資本主義ゲームに勝つには、人間の心理を理解しなければならない。人間は、自分の想像よりも非合理な判断をしてしまいがちな生き物なのだ。
行動経済学は「人間の意思決定は必ずしも合理的ではない」ことを教えてくれる経済学の一分野である。経済学者のリチャード・セーラーや、前述の心理学者のダニエル・カーネマンらが先駆者として知られている。
そのなかで、プロスペクト理論とあわせて覚えておきたい概念が「エンダウメント効果」だ。エンダウメント効果とは、「自分の所有物など、思い入れのあるものは客観的な価値より高く見積もってしまう傾向」のことを指す。
ダニエル・カーネマンによる次の実験が有名だ。大学生を2つのグループに分け、片方のグループにだけ6ドル相当のマグカップをプレゼントした。そして、プレゼントされなかったグループに同じマグカップを「いくらなら買うか?」と質問し、プレゼントされたグループには「いくらなら手放すか」と質問したところ、前者は2.87ドルだったのに対し、後者は7.12ドルと2倍以上の差があったのである。
つまり、同じマグカップであったとしても、一度自分の所有物になると、愛着が生まれるエンダウメント効果によって、客観的評価ができなくなるのである。
人は、思い入れのあるものほど高く見積もってしまう
エンダウメント効果は、対象が「お金」でも起こりうる。たとえば、母親が死ぬ間際に「もしものときに使って」と言って、100万円を渡してくれたとする。あなたは母親の遺言を守って、そのお金には手をつけない。その感情は容易に想像できるだろう。

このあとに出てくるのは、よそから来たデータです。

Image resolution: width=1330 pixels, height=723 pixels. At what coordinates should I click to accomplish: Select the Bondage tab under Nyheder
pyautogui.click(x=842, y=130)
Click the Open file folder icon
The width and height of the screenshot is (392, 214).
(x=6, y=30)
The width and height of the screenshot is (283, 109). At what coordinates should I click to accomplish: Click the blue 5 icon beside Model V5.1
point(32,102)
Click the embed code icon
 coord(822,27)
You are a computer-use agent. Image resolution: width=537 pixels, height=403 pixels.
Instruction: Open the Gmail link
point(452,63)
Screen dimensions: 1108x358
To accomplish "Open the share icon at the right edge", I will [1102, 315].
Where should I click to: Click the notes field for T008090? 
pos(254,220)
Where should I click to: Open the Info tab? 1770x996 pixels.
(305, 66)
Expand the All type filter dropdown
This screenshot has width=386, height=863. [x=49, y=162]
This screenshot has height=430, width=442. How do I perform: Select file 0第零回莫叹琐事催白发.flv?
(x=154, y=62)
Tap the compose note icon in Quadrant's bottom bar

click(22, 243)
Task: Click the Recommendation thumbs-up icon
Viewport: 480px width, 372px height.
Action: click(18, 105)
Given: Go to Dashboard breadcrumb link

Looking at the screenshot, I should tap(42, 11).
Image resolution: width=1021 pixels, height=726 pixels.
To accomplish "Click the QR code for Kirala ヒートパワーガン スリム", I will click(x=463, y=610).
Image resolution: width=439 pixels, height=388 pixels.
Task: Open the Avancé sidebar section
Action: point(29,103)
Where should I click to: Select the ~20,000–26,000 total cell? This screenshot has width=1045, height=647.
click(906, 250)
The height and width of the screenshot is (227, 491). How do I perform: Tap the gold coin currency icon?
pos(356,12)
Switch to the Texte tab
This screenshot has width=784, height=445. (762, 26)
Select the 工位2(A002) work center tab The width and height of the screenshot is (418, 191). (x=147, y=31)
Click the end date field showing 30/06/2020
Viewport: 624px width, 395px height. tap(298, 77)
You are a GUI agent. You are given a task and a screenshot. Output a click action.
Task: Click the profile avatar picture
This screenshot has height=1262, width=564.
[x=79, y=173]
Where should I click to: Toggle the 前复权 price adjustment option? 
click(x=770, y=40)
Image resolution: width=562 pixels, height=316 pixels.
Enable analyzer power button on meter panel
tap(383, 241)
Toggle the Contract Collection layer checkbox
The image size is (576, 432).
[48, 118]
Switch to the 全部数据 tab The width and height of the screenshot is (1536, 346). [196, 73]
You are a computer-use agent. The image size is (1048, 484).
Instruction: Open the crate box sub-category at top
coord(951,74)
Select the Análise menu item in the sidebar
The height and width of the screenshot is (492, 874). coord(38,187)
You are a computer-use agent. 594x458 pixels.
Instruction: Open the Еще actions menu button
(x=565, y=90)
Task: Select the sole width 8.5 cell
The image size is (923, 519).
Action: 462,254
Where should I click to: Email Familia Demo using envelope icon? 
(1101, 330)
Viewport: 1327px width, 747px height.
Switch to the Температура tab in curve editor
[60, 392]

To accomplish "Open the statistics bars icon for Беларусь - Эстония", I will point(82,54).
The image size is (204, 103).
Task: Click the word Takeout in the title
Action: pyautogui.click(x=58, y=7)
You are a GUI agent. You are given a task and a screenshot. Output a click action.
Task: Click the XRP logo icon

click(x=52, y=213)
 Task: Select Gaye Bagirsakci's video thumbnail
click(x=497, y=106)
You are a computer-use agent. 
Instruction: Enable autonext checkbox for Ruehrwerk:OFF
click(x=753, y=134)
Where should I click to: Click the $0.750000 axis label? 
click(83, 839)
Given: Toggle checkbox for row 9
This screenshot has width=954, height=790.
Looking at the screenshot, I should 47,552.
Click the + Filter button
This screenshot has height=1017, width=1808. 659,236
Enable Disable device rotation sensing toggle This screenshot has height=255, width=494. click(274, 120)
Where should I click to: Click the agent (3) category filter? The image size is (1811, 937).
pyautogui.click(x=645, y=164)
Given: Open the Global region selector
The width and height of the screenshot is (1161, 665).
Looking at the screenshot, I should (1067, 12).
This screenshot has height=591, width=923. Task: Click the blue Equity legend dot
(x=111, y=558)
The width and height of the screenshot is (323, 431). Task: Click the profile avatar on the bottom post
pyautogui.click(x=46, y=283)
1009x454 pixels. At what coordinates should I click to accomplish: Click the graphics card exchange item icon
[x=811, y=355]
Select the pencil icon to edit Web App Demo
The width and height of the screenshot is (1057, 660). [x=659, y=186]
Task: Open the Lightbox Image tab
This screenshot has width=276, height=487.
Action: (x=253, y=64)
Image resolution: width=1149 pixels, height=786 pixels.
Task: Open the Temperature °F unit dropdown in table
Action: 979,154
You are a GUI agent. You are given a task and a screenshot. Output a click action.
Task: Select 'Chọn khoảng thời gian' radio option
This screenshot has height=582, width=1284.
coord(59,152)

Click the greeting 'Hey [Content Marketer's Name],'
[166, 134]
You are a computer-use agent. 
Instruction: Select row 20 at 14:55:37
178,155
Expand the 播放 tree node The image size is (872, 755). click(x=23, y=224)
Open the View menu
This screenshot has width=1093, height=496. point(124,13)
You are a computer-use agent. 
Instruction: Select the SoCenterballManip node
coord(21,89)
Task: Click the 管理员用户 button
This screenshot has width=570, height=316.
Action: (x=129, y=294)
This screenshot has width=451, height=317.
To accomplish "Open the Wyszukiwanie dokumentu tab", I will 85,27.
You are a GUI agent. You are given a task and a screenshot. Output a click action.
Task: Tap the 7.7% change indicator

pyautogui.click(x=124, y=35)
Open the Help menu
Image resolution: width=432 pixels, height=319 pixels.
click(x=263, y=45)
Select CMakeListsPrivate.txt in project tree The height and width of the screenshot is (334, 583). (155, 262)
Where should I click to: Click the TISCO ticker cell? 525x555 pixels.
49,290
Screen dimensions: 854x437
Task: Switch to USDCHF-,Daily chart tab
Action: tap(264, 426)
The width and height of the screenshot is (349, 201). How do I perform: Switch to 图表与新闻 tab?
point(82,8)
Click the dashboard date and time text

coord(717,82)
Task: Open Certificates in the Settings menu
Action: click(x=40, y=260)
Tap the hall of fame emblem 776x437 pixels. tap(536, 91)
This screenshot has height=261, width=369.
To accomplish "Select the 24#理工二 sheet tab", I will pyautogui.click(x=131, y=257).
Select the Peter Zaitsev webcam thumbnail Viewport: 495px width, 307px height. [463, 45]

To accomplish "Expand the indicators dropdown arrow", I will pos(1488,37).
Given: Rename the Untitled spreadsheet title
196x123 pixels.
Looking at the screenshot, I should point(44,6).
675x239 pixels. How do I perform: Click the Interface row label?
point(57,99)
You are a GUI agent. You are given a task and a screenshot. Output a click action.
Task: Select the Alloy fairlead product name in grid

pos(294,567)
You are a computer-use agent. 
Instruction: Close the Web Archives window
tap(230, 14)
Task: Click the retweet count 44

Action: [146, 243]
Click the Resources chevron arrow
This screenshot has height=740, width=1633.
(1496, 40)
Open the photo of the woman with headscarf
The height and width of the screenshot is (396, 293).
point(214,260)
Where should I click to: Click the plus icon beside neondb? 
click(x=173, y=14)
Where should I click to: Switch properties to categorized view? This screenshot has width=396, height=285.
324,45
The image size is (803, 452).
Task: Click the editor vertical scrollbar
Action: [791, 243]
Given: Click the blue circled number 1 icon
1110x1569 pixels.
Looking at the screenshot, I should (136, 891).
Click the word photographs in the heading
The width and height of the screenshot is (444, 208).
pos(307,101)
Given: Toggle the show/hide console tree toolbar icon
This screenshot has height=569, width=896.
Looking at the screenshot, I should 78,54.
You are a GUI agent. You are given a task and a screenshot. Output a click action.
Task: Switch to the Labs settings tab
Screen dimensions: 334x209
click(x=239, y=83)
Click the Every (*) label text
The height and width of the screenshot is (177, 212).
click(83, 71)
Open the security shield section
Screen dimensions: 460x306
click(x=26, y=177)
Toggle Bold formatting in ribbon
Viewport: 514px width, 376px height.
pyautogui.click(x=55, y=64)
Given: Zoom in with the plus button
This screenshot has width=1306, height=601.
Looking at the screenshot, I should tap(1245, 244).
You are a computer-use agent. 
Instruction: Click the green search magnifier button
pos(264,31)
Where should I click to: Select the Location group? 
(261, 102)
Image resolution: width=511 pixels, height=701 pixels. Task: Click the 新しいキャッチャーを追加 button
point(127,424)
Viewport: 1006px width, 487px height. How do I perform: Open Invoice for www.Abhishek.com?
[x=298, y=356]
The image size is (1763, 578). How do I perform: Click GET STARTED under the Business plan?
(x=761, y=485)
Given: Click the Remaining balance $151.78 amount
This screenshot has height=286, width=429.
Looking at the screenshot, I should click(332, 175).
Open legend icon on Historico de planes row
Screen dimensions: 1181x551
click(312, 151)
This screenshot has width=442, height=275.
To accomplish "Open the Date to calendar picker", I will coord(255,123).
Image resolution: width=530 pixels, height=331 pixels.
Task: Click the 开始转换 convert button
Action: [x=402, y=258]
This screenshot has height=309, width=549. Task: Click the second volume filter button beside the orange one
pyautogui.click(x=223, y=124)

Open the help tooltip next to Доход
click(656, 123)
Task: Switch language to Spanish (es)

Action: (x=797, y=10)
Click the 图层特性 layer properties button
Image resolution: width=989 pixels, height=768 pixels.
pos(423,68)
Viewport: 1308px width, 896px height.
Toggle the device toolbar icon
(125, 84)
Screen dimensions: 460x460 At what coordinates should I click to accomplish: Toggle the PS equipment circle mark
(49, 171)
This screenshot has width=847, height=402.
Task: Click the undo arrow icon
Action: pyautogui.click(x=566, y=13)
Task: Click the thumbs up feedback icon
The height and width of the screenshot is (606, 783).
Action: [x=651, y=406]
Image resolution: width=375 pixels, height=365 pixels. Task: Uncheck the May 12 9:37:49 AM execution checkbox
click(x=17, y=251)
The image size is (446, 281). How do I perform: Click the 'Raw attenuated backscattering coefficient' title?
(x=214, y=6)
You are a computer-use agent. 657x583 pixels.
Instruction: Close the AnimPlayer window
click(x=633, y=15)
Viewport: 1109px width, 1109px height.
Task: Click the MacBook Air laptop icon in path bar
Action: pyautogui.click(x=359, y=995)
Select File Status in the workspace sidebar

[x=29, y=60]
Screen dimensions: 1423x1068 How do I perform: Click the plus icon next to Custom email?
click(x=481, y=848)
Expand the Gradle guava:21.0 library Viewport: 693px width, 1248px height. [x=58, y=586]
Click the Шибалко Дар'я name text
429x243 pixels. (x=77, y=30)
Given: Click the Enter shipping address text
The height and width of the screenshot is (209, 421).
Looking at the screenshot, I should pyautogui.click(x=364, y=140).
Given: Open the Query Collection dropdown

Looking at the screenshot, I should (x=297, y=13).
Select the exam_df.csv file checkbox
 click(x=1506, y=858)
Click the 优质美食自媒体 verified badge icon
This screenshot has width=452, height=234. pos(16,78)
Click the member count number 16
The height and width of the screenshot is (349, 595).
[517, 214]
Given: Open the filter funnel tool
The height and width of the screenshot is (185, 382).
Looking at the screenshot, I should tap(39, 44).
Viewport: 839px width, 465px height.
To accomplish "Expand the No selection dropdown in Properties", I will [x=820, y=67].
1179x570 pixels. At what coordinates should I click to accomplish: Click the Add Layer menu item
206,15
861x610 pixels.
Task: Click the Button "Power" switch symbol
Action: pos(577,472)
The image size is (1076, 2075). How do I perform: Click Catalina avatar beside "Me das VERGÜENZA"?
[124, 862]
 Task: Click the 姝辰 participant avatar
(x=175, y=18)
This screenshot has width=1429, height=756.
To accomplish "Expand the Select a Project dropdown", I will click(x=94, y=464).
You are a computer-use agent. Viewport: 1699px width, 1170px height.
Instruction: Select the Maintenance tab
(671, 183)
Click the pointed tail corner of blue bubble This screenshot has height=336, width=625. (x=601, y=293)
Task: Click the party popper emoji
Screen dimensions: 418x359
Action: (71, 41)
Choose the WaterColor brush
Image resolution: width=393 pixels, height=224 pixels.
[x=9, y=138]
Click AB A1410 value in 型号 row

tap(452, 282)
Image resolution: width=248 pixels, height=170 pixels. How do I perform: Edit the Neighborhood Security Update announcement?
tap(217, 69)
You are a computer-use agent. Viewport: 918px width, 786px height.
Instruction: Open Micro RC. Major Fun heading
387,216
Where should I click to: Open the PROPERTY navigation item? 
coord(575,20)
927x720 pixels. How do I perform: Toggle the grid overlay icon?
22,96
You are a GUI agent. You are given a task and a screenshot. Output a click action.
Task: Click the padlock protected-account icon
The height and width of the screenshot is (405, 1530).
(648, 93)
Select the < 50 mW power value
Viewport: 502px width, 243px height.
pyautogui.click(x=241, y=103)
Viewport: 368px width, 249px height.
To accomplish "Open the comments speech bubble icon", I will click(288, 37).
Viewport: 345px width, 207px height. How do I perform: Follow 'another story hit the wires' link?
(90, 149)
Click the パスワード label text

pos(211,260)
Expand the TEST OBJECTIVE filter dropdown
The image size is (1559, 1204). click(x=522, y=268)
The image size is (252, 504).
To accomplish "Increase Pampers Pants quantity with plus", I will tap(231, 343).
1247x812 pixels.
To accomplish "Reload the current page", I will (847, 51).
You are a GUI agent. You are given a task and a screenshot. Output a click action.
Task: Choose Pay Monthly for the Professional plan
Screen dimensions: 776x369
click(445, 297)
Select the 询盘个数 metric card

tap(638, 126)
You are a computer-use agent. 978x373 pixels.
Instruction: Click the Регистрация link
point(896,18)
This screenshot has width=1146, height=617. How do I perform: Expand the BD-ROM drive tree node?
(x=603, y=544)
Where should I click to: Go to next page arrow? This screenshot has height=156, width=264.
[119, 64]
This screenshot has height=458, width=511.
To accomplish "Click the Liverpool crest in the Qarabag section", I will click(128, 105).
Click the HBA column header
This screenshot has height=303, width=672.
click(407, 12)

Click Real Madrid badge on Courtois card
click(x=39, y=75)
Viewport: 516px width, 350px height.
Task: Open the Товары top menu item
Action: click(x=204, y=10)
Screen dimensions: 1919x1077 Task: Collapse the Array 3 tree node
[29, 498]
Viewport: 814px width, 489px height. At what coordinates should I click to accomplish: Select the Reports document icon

その後、あなたは重い病気にかかり、その100万円を医療費に使ったとしよう。あなたにとっては100万円以上の価値のあるとても大切なお金かもしれないが、病院や医師などの他人にとってはただの100万円である。それ以上でもそれ以下の価値でもない。より手厚い医療が受けられるわけでもないし、手術の成功率が上がるわけでもないのだ。
そのことは頭でわかっていても、多くの人は「感情」や「常識」や「倫理観」に左右されて、正確な価値判断ができなくなってしまうのである。思い入れがあるだけで、市場で価値のないものに、特別な価値があると思い込んでしまうのが人間なのだ。
個人的な「こだわり」や「思い入れ」は徹底的に排除しよう
どんなに思い入れがあっても、その思い入れは価値に結びつかないことを知っておかなければならない。もしそれを抱えていることで実害が生じているならば、どんなにつらくても損切りし、手放さなければならないこともある。
バイアスがかかった物の見方をしていると、企業を評価する目にもバイアスがかかってしまう。「あの企業のサービスはとても気に入っているし、お世話になっているから」「あの企業は感じがいいから」といった、自分の個人的感情が評価に影響を与えてしまうと、合理的な判断ができないのである。
だから、合理的な判断をするためには、個人的な「こだわり」や「思い入れ」は徹底的に排除しなければならない。
「好き嫌い」ではなく「必要か不必要」か
個人的なこだわりを持たないためには、すべての判断軸を「好き嫌い」ではなく、「必要か不必要か」に切り替えればいい。
会社で仕事をしていても、「この仕事が好きか嫌いか」で判断していたら成果は上がらない。仕事が好きでも嫌いでも、上司が最高でも最低でも、仕事が戦略でも雑用でも、ただ「必要か不必要か」で判断することが重要なのだ。「必要か不必要か」で判断するから、最短ルートで目的地まで到達できるのである。
たとえば、あなたは世界で活躍するビジネスパーソンになりたいとする。しかし、あなたは英語が大嫌いだ。だから、あなたは嫌いな英語を勉強する気が起きない。「好き嫌い」が判断基準だと、感情に支配されて行動に移せないのである。
一方、「必要か不必要か」が判断基準なら、英語学習は必須であることは自明の理。嫌いだろうが何だろうが、英語が話せなければ話にならない。仮に英語学習が嫌いだという感情があったとしても、「嫌いだから、やりたくない」という判断軸はあってはならない。「必要だから、やろう」という合理的な判断と、迅速な行動があるだけだ。
多くの人は、「自分に何が必要なのか」が本当はわかっているはずだ。わかっているのに、判断基準を「好き嫌い」にしているから、行動を起こせないでいるにすぎない。
自分は人間ではなく、AIだと思えばいい。今あなたにとって必要なことを探し、感情を交えず、心を無にしてひたすら実行するAIになれば、資本主義ゲームを攻略していけるのである。